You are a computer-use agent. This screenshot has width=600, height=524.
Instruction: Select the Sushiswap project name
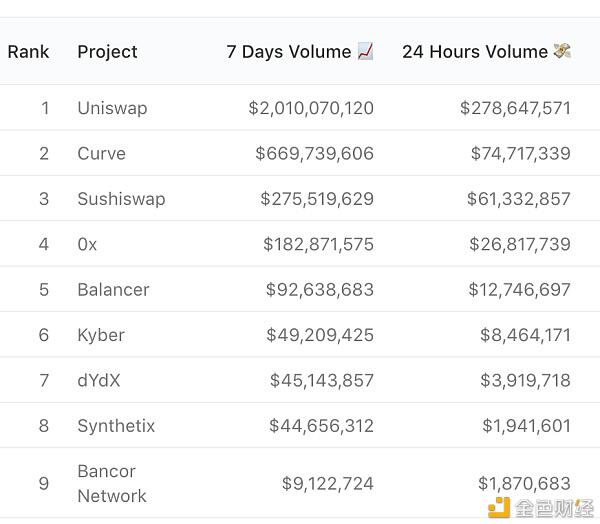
* * *
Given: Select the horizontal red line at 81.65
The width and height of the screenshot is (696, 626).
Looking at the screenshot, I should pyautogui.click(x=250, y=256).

__Work required__
Transcribe the records above from the line holding "You are a computer-use" down to the line holding "Instruction: Select the", inclusive, without adding anything.

__Your solution__
You are a computer-use agent. This screenshot has width=600, height=524.
Instruction: Select the Sushiswap project name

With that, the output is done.